She didn’t move. Couldn’t. Her muscles had forgotten how. One of the attackers shoved her to the ground. She hit the concrete hard, and pain shot through her reconstructed knee, the shock of it briefly breaking through her sticky thoughts. She needed to react, to give them what they wanted, but she couldn’t make her limbs work. The gun jabbed into her back.
They were going to do it. Shoot her right here on this street to get her anniversary gift from the firm, a TAG Heuer watch she rarely wore, and she couldn’t make herself move.
Click. Boom. Click. Boom.
She closed her eyes, bracing for it, but a different sound came instead.
A vicious snarling ripped through the air, and the press of the gun disappeared. Her attackers shouted at each other, cursing, and Rebecca rolled over in time to see a big, black ball of fur leaping at a tall, thin assailant. The docile dog from earlier was gone. In his place was a wild animal with bared teeth and wolf hunger in its eyes. He knocked the guy with the gun to the ground.
The other took off down the street, his baseball cap falling off behind him, but the one with the gun was flat on his back and blocked from her view, wrestling to get the dog off him and crying out when the animal sank his teeth in
to his arm.
Rebecca tried to push herself to a stand, wanting to help the dog, but pain stung her as glass from the wine bottle cut her elbows.
“Hey!” A deep male voice shouted from a distance. Footsteps pounded against the street.
“Gun!” Rebecca yelled, the word coming out in one big gasp. She needed to warn whoever was coming closer. She couldn’t have another death on her hands.
She crawled forward, but before she could reach the fray, the gunshot went off like a firecracker. The sound echoed in Rebecca’s ears, reverberating down to her bones and hurtling her deep into terrifying memories. But the high-pitched yelp of the dog snapped her back into the moment. Her stomach lurched. “No!”
Her attacker—a thin, white guy in a hoodie—got free and took off in a stumbling run. The dog collapsed, blood already pooling beneath him. Rebecca crawled to his side, frantic.
Whoever had yelled finally reached them. She heard him skid to a halt next to her. “Jesus Christ.”
Rebecca pressed her hand to the dog’s head, and he whimpered. Tears jumped to her eyes, and everything that had been moving in slow motion in her head jolted into full speed and bright colors. “Oh God. No, no, no.”
“Shit.” The man stepped closer, the soles of his black Vans touching the edge of the blood and his breathing labored from his run. “You’re bleeding. We need to get you—”
She shook her head, trying to get words out.
“Ma’am, I think you’ve been shot. I’m going to call for help. Just—”
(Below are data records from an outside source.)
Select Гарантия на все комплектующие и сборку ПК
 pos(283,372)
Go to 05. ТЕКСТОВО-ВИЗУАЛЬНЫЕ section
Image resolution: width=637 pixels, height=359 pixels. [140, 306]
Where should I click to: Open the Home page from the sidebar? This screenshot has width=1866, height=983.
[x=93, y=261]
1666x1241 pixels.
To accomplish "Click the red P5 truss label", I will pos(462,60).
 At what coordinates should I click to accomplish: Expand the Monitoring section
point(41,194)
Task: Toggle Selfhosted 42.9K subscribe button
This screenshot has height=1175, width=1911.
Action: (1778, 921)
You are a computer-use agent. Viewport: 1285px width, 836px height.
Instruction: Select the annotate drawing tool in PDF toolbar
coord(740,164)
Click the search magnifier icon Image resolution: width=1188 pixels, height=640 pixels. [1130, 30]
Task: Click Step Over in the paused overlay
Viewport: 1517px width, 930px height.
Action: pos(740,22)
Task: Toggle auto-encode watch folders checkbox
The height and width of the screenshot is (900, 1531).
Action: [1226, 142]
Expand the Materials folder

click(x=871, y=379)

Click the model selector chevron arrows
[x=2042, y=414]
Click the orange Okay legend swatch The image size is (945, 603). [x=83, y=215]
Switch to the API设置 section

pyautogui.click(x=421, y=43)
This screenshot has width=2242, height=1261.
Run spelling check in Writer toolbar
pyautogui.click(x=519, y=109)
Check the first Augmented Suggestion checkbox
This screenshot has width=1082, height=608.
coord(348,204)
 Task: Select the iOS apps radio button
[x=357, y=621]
“No. Not me,” Rebecca said, finally managing to make her mouth work. “The dog.”
“The dog?”
“He’s dying.” She didn’t recognize her voice. She sounded hysterical. She never got hysterical. “Do something!”
“We need to call the police. Those guys—”
She grabbed the leg of his jeans. “No!”
“But—”
“He saved me.” She looked up at that, finding light hazel eyes staring down at her, worry etched into a serious face. “We need to help him. Now.”
The guy crouched down next to them and braced his arms on his thighs, revealing colorful tattoos beneath his rolled-up sleeves. He let out a breath. “Okay. Right. The dog first. My brother’s a vet. I’ll try him. Then I’m calling the cops.”
“Okay.”
He shifted to his knees and tugged off the black button-down shirt he had on over his T-shirt and handed it to her. “If you can find the wound, put some pressure on it.”
“Thank you.” She balled up the shirt and peered back down at the dog, watching his flank flutter with rapid breaths. She couldn’t tell exactly where he was shot, but she pressed it near his backside where the blood seemed to be the thickest.
The man stood, pulled a phone out of his back pocket, and stepped away to make the call.
Rebecca shifted closer to the dog, gently petting his head as tears rolled down her face. “It’s okay, sweetheart,” she said softly. “We’re going to take care of you. Thank you for saving me. If you can just hold on, you can have all of my chicken.”